----- Supplied records -----
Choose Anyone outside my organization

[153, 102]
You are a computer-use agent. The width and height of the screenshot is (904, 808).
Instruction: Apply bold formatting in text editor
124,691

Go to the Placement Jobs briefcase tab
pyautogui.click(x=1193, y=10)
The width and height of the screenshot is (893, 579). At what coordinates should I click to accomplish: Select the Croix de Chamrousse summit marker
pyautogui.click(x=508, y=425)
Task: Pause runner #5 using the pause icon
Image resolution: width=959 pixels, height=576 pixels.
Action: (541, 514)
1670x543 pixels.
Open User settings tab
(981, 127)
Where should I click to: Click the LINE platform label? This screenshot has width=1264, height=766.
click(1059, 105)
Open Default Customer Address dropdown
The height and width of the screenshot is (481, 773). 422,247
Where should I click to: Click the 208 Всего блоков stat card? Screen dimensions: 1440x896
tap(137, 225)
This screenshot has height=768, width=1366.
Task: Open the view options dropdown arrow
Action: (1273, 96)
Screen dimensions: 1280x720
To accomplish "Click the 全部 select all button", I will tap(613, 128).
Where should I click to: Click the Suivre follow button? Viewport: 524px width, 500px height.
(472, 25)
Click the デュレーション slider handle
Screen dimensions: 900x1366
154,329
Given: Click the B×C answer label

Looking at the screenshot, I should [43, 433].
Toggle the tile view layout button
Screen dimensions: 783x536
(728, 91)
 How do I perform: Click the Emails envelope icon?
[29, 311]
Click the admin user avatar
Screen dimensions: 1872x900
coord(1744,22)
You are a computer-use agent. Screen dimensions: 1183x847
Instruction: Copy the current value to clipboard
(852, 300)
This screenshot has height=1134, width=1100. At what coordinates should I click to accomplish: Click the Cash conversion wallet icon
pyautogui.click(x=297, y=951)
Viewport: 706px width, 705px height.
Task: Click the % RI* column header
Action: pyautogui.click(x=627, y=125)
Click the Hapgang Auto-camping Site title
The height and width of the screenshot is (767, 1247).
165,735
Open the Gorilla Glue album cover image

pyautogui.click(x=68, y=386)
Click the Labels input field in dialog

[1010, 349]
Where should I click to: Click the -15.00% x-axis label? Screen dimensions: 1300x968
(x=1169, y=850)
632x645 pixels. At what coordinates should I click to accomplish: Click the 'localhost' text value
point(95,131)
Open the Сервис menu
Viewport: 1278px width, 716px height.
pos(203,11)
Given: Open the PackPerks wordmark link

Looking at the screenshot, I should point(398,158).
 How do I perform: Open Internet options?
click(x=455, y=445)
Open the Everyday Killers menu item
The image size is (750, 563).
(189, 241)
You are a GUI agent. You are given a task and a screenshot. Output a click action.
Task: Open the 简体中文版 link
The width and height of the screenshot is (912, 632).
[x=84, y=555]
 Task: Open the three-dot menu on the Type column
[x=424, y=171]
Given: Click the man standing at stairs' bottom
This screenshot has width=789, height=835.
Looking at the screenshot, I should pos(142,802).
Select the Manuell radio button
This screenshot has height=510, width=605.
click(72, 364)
-----
## [What needs to be done]
Please return the data above in full, without altering a single line.

## [Result]
Choose Anyone outside my organization

[153, 102]
You are a computer-use agent. The width and height of the screenshot is (904, 808).
Instruction: Apply bold formatting in text editor
124,691

Go to the Placement Jobs briefcase tab
pyautogui.click(x=1193, y=10)
The width and height of the screenshot is (893, 579). At what coordinates should I click to accomplish: Select the Croix de Chamrousse summit marker
pyautogui.click(x=508, y=425)
Task: Pause runner #5 using the pause icon
Image resolution: width=959 pixels, height=576 pixels.
Action: (541, 514)
1670x543 pixels.
Open User settings tab
(981, 127)
Where should I click to: Click the LINE platform label? This screenshot has width=1264, height=766.
click(1059, 105)
Open Default Customer Address dropdown
The height and width of the screenshot is (481, 773). 422,247
Where should I click to: Click the 208 Всего блоков stat card? Screen dimensions: 1440x896
tap(137, 225)
This screenshot has height=768, width=1366.
Task: Open the view options dropdown arrow
Action: (1273, 96)
Screen dimensions: 1280x720
To accomplish "Click the 全部 select all button", I will tap(613, 128).
Where should I click to: Click the Suivre follow button? Viewport: 524px width, 500px height.
(472, 25)
Click the デュレーション slider handle
Screen dimensions: 900x1366
154,329
Given: Click the B×C answer label

Looking at the screenshot, I should [43, 433].
Toggle the tile view layout button
Screen dimensions: 783x536
(728, 91)
 How do I perform: Click the Emails envelope icon?
[29, 311]
Click the admin user avatar
Screen dimensions: 1872x900
coord(1744,22)
You are a computer-use agent. Screen dimensions: 1183x847
Instruction: Copy the current value to clipboard
(852, 300)
This screenshot has height=1134, width=1100. At what coordinates should I click to accomplish: Click the Cash conversion wallet icon
pyautogui.click(x=297, y=951)
Viewport: 706px width, 705px height.
Task: Click the % RI* column header
Action: pyautogui.click(x=627, y=125)
Click the Hapgang Auto-camping Site title
The height and width of the screenshot is (767, 1247).
165,735
Open the Gorilla Glue album cover image

pyautogui.click(x=68, y=386)
Click the Labels input field in dialog

[1010, 349]
Where should I click to: Click the -15.00% x-axis label? Screen dimensions: 1300x968
(x=1169, y=850)
632x645 pixels. At what coordinates should I click to accomplish: Click the 'localhost' text value
point(95,131)
Open the Сервис menu
Viewport: 1278px width, 716px height.
pos(203,11)
Given: Open the PackPerks wordmark link

Looking at the screenshot, I should point(398,158).
 How do I perform: Open Internet options?
click(x=455, y=445)
Open the Everyday Killers menu item
The image size is (750, 563).
(189, 241)
You are a GUI agent. You are given a task and a screenshot. Output a click action.
Task: Open the 简体中文版 link
The width and height of the screenshot is (912, 632).
[x=84, y=555]
 Task: Open the three-dot menu on the Type column
[x=424, y=171]
Given: Click the man standing at stairs' bottom
This screenshot has width=789, height=835.
Looking at the screenshot, I should pos(142,802).
Select the Manuell radio button
This screenshot has height=510, width=605.
click(72, 364)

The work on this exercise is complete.